Could you reproduce every entry that follows, exactly as shown?
•••••
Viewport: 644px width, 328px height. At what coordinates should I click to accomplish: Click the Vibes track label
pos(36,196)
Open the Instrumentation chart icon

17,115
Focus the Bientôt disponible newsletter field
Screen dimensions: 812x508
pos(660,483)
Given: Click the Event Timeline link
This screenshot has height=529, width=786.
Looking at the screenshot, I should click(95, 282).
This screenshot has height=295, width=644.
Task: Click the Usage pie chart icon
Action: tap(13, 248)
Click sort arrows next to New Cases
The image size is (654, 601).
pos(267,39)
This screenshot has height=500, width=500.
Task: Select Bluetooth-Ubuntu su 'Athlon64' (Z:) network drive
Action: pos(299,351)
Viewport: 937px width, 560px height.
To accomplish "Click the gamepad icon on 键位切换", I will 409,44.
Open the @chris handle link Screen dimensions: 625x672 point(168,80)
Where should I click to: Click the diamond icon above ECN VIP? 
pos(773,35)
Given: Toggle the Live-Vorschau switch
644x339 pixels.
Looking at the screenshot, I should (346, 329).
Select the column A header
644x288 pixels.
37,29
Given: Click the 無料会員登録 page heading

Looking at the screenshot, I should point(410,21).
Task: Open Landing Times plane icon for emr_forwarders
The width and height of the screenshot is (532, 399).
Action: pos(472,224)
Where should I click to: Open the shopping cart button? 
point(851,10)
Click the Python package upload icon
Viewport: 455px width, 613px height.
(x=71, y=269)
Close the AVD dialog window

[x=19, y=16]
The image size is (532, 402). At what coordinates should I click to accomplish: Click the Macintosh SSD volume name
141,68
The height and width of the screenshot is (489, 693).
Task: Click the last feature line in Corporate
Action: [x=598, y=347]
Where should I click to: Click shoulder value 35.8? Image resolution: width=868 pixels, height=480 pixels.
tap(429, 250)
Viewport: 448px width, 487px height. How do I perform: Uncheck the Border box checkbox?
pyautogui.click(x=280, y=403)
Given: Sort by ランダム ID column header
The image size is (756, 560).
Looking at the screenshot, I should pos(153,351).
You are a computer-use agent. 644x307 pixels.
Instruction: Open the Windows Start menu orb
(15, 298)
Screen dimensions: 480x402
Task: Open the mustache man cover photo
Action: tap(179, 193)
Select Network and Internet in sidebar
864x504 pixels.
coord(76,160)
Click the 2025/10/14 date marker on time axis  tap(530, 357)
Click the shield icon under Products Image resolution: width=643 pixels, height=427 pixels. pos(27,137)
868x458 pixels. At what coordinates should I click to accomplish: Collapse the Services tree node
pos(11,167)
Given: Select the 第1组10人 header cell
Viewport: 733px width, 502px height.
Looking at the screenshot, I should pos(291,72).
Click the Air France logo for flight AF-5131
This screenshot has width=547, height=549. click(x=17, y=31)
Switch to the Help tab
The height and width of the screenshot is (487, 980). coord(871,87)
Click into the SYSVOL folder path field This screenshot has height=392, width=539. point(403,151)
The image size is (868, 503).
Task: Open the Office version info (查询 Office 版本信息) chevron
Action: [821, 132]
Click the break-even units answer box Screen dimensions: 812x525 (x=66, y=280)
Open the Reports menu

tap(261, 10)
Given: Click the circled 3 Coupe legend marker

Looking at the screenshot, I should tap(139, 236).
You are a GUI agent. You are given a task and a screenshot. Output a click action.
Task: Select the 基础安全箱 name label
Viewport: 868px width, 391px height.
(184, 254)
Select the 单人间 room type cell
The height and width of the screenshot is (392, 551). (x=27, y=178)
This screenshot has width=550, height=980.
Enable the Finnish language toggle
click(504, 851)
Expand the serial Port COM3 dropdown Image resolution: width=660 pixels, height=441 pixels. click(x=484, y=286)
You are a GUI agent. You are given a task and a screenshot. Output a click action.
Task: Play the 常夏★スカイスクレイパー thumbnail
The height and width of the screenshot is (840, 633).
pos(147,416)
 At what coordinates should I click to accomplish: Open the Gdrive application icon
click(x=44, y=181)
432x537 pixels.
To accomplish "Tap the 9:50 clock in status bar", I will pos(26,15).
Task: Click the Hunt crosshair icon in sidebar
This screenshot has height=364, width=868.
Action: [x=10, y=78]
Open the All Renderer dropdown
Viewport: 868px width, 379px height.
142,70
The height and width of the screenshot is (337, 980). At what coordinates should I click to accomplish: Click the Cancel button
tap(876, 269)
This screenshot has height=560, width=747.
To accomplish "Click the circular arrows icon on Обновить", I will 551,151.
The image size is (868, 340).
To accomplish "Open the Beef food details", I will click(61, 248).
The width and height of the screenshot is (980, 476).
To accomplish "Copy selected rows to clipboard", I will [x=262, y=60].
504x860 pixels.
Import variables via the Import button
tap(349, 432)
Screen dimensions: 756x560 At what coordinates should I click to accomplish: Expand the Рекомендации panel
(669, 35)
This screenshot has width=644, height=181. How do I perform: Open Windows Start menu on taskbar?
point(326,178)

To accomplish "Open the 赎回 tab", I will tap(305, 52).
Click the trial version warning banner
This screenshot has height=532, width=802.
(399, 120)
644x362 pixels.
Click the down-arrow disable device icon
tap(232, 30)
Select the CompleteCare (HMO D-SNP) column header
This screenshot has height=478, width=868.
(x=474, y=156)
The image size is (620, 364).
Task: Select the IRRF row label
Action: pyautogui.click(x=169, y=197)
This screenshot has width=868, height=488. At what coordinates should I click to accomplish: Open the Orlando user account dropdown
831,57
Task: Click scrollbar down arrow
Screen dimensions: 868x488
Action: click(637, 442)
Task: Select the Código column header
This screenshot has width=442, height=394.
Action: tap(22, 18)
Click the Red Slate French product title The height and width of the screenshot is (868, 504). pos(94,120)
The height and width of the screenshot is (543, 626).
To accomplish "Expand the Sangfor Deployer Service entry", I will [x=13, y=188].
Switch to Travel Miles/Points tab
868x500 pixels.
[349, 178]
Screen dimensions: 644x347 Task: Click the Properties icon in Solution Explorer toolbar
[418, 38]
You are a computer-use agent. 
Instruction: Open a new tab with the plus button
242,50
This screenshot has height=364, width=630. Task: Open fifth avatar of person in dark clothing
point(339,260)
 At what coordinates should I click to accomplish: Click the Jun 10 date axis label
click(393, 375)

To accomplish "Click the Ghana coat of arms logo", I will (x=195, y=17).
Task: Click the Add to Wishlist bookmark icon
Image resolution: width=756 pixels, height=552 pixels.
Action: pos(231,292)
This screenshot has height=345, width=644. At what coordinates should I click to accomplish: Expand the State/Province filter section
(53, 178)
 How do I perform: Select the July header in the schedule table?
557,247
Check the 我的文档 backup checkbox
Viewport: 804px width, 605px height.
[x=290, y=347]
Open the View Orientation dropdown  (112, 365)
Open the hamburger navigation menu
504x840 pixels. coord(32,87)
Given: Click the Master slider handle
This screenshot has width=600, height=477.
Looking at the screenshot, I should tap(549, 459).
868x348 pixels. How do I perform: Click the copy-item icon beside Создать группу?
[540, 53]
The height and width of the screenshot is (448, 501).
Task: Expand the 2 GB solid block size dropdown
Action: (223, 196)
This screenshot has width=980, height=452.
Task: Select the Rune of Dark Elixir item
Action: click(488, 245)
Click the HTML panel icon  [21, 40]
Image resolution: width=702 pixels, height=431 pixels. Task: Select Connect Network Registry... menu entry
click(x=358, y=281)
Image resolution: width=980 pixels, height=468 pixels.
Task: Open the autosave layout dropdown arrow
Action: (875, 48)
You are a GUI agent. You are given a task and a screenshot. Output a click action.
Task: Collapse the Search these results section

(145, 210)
•••••
§ **Result below**:
Viewport: 644px width, 328px height. At what coordinates should I click to accomplish: Click the Vibes track label
pos(36,196)
Open the Instrumentation chart icon

17,115
Focus the Bientôt disponible newsletter field
Screen dimensions: 812x508
pos(660,483)
Given: Click the Event Timeline link
This screenshot has height=529, width=786.
Looking at the screenshot, I should click(95, 282).
This screenshot has height=295, width=644.
Task: Click the Usage pie chart icon
Action: tap(13, 248)
Click sort arrows next to New Cases
The image size is (654, 601).
pos(267,39)
This screenshot has height=500, width=500.
Task: Select Bluetooth-Ubuntu su 'Athlon64' (Z:) network drive
Action: pos(299,351)
Viewport: 937px width, 560px height.
To accomplish "Click the gamepad icon on 键位切换", I will 409,44.
Open the @chris handle link Screen dimensions: 625x672 point(168,80)
Where should I click to: Click the diamond icon above ECN VIP? 
pos(773,35)
Given: Toggle the Live-Vorschau switch
644x339 pixels.
Looking at the screenshot, I should (346, 329).
Select the column A header
644x288 pixels.
37,29
Given: Click the 無料会員登録 page heading

Looking at the screenshot, I should point(410,21).
Task: Open Landing Times plane icon for emr_forwarders
The width and height of the screenshot is (532, 399).
Action: pos(472,224)
Where should I click to: Open the shopping cart button? 
point(851,10)
Click the Python package upload icon
Viewport: 455px width, 613px height.
(x=71, y=269)
Close the AVD dialog window

[x=19, y=16]
The image size is (532, 402). At what coordinates should I click to accomplish: Click the Macintosh SSD volume name
141,68
The height and width of the screenshot is (489, 693).
Task: Click the last feature line in Corporate
Action: [x=598, y=347]
Where should I click to: Click shoulder value 35.8? Image resolution: width=868 pixels, height=480 pixels.
tap(429, 250)
Viewport: 448px width, 487px height. How do I perform: Uncheck the Border box checkbox?
pyautogui.click(x=280, y=403)
Given: Sort by ランダム ID column header
The image size is (756, 560).
Looking at the screenshot, I should pos(153,351).
You are a computer-use agent. 644x307 pixels.
Instruction: Open the Windows Start menu orb
(15, 298)
Screen dimensions: 480x402
Task: Open the mustache man cover photo
Action: tap(179, 193)
Select Network and Internet in sidebar
864x504 pixels.
coord(76,160)
Click the 2025/10/14 date marker on time axis  tap(530, 357)
Click the shield icon under Products Image resolution: width=643 pixels, height=427 pixels. pos(27,137)
868x458 pixels. At what coordinates should I click to accomplish: Collapse the Services tree node
pos(11,167)
Given: Select the 第1组10人 header cell
Viewport: 733px width, 502px height.
Looking at the screenshot, I should pos(291,72).
Click the Air France logo for flight AF-5131
This screenshot has width=547, height=549. click(x=17, y=31)
Switch to the Help tab
The height and width of the screenshot is (487, 980). coord(871,87)
Click into the SYSVOL folder path field This screenshot has height=392, width=539. point(403,151)
The image size is (868, 503).
Task: Open the Office version info (查询 Office 版本信息) chevron
Action: [821, 132]
Click the break-even units answer box Screen dimensions: 812x525 (x=66, y=280)
Open the Reports menu

tap(261, 10)
Given: Click the circled 3 Coupe legend marker

Looking at the screenshot, I should tap(139, 236).
You are a GUI agent. You are given a task and a screenshot. Output a click action.
Task: Select the 基础安全箱 name label
Viewport: 868px width, 391px height.
(184, 254)
Select the 单人间 room type cell
The height and width of the screenshot is (392, 551). (x=27, y=178)
This screenshot has width=550, height=980.
Enable the Finnish language toggle
click(504, 851)
Expand the serial Port COM3 dropdown Image resolution: width=660 pixels, height=441 pixels. click(x=484, y=286)
You are a GUI agent. You are given a task and a screenshot. Output a click action.
Task: Play the 常夏★スカイスクレイパー thumbnail
The height and width of the screenshot is (840, 633).
pos(147,416)
 At what coordinates should I click to accomplish: Open the Gdrive application icon
click(x=44, y=181)
432x537 pixels.
To accomplish "Tap the 9:50 clock in status bar", I will pos(26,15).
Task: Click the Hunt crosshair icon in sidebar
This screenshot has height=364, width=868.
Action: [x=10, y=78]
Open the All Renderer dropdown
Viewport: 868px width, 379px height.
142,70
The height and width of the screenshot is (337, 980). At what coordinates should I click to accomplish: Click the Cancel button
tap(876, 269)
This screenshot has height=560, width=747.
To accomplish "Click the circular arrows icon on Обновить", I will 551,151.
The image size is (868, 340).
To accomplish "Open the Beef food details", I will click(61, 248).
The width and height of the screenshot is (980, 476).
To accomplish "Copy selected rows to clipboard", I will [x=262, y=60].
504x860 pixels.
Import variables via the Import button
tap(349, 432)
Screen dimensions: 756x560 At what coordinates should I click to accomplish: Expand the Рекомендации panel
(669, 35)
This screenshot has width=644, height=181. How do I perform: Open Windows Start menu on taskbar?
point(326,178)

To accomplish "Open the 赎回 tab", I will tap(305, 52).
Click the trial version warning banner
This screenshot has height=532, width=802.
(399, 120)
644x362 pixels.
Click the down-arrow disable device icon
tap(232, 30)
Select the CompleteCare (HMO D-SNP) column header
This screenshot has height=478, width=868.
(x=474, y=156)
The image size is (620, 364).
Task: Select the IRRF row label
Action: pyautogui.click(x=169, y=197)
This screenshot has width=868, height=488. At what coordinates should I click to accomplish: Open the Orlando user account dropdown
831,57
Task: Click scrollbar down arrow
Screen dimensions: 868x488
Action: click(637, 442)
Task: Select the Código column header
This screenshot has width=442, height=394.
Action: tap(22, 18)
Click the Red Slate French product title The height and width of the screenshot is (868, 504). pos(94,120)
The height and width of the screenshot is (543, 626).
To accomplish "Expand the Sangfor Deployer Service entry", I will [x=13, y=188].
Switch to Travel Miles/Points tab
868x500 pixels.
[349, 178]
Screen dimensions: 644x347 Task: Click the Properties icon in Solution Explorer toolbar
[418, 38]
You are a computer-use agent. 
Instruction: Open a new tab with the plus button
242,50
This screenshot has height=364, width=630. Task: Open fifth avatar of person in dark clothing
point(339,260)
 At what coordinates should I click to accomplish: Click the Jun 10 date axis label
click(393, 375)

To accomplish "Click the Ghana coat of arms logo", I will (x=195, y=17).
Task: Click the Add to Wishlist bookmark icon
Image resolution: width=756 pixels, height=552 pixels.
Action: pos(231,292)
This screenshot has height=345, width=644. At what coordinates should I click to accomplish: Expand the State/Province filter section
(53, 178)
 How do I perform: Select the July header in the schedule table?
557,247
Check the 我的文档 backup checkbox
Viewport: 804px width, 605px height.
[x=290, y=347]
Open the View Orientation dropdown  (112, 365)
Open the hamburger navigation menu
504x840 pixels. coord(32,87)
Given: Click the Master slider handle
This screenshot has width=600, height=477.
Looking at the screenshot, I should tap(549, 459).
868x348 pixels. How do I perform: Click the copy-item icon beside Создать группу?
[540, 53]
The height and width of the screenshot is (448, 501).
Task: Expand the 2 GB solid block size dropdown
Action: (223, 196)
This screenshot has width=980, height=452.
Task: Select the Rune of Dark Elixir item
Action: click(488, 245)
Click the HTML panel icon  [21, 40]
Image resolution: width=702 pixels, height=431 pixels. Task: Select Connect Network Registry... menu entry
click(x=358, y=281)
Image resolution: width=980 pixels, height=468 pixels.
Task: Open the autosave layout dropdown arrow
Action: (875, 48)
You are a GUI agent. You are given a task and a screenshot. Output a click action.
Task: Collapse the Search these results section

(145, 210)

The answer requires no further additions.